==== 提示文 ====

必要は発明の母 ~初めのころに学んだこと~

2013/10/02

「1985年にBNIを立ち上げたとき、ここまで大きな組織になることを想定していましたか?」
最近、よくこう聞かれます。BNIは、今では50以上の国で約6,500チャプターを有しています。とはいえ、昔からそうだったわけではありません。
最初のチャプターを立ち上げたときには、BNIのことはビジネスだとすら考えていませんでした。私はすでに事業を経営していて、この事業のために、もっとビジネスを増やす方法が必要だったという、ただそれだけのことだったのです。当時私は、人事に関わる問題に重点を置いたマネジメントコンサルティングを行っていました。ビジネスは好調で、新しい家を購入する余裕もできました。ところが、引っ越しをして間もなくのことです。私は一番の顧客を失うことになりました。この顧客の経済状態がそんなに深刻だったとは知る由もありませんでした。銀行の住宅ローンというのは愉快なものです。何があっても、毎月きちんと支払えというのですから。要するに、もっと多くのビジネスが必要でした。それも素早く。どうすればそれを実現できるのかを考えました。
どのような選択肢があるでしょうか。広告を出す? 多くのビジネスにとって、中でも小売業にとって、広告は必須であり、非常に効果的な方法にもなり得ます。しかし、ビジネスコンサルタントのターゲットとなるマーケットは限られており、広告といっても簡単ではありませんでした。
ダイレクトメールも試しました。専門家によれば、ダイレクトメールでは2パーセントの反応があれば良い方だといいます。ビジネスコンサルタントである私の結果は、0パーセントでした。
盛大なPRを行う方法もありましたが、小規模ビジネスにとっては、PRにかかるコストや制約は、広告の場合とほとんど変わりがありませんでした。
オフィスに缶詰めになってテレアポをする方法もありました。コーヒーと電話を傍らに置いて、電話の相手にビジネスを求める方法です。テレアポのやり方は知っていました。いくつかの会社のマーケティング部門で教えてきたからです。しかし、テレアポの研修をやりすぎたせいで、自分では二度とテレアポをする気にはなれませんでした。絶対にです。もっと良い方法があるはずだからです。

==== データ抜粋 ====

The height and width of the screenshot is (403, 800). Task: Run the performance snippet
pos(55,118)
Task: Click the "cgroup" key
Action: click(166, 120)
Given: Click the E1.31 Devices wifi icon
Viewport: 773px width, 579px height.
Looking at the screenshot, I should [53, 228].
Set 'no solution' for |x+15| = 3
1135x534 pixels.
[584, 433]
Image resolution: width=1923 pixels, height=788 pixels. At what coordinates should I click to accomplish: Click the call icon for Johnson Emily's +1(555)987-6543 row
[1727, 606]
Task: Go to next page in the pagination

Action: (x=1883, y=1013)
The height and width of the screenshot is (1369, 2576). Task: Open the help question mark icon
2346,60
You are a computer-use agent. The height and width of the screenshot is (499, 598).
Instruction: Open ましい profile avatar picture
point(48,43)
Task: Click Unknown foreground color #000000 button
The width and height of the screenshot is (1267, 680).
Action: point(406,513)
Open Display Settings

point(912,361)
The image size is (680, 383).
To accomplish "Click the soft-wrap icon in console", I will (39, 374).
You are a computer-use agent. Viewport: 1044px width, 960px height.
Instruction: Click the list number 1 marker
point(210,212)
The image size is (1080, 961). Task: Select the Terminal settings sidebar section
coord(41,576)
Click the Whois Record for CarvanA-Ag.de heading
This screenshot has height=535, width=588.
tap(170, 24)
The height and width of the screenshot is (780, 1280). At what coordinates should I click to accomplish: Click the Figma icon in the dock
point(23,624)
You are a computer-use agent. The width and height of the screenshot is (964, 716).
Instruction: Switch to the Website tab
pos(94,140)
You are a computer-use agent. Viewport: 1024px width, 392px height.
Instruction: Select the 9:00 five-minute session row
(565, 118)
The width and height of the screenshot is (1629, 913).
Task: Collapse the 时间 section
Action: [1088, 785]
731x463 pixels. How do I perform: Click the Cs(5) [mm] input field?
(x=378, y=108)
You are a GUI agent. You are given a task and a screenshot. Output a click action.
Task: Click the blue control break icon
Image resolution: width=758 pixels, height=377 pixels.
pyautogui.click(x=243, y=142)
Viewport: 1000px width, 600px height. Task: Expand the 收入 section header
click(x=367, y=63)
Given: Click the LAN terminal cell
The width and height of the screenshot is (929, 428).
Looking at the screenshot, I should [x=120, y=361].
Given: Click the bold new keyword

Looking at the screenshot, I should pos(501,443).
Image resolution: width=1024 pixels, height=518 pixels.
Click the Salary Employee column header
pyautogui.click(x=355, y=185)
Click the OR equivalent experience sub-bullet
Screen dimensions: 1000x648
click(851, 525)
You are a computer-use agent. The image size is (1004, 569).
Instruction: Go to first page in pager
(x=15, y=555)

====

** 出題 A **
提示文によると、筆者がダイレクトメールを試した結果の反応は何パーセントでしたか。
** 出題 B **
エントリのうち、"Given: Click the bold new keyword" を含む行からエントリの末尾までを、番号付きリストに書き表してください。空行は除いてください。
提示文とエントリは、互いに関係がありません。

** 解答例 A **
0パーセントでした。

** 解答例 B **
1. Given: Click the bold new keyword
2. Looking at the screenshot, I should pos(501,443).
3. Image resolution: width=1024 pixels, height=518 pixels.
4. Click the Salary Employee column header
5. pyautogui.click(x=355, y=185)
6. Click the OR equivalent experience sub-bullet
7. Screen dimensions: 1000x648
8. click(851, 525)
9. You are a computer-use agent. The image size is (1004, 569).
10. Instruction: Go to first page in pager
11. (x=15, y=555)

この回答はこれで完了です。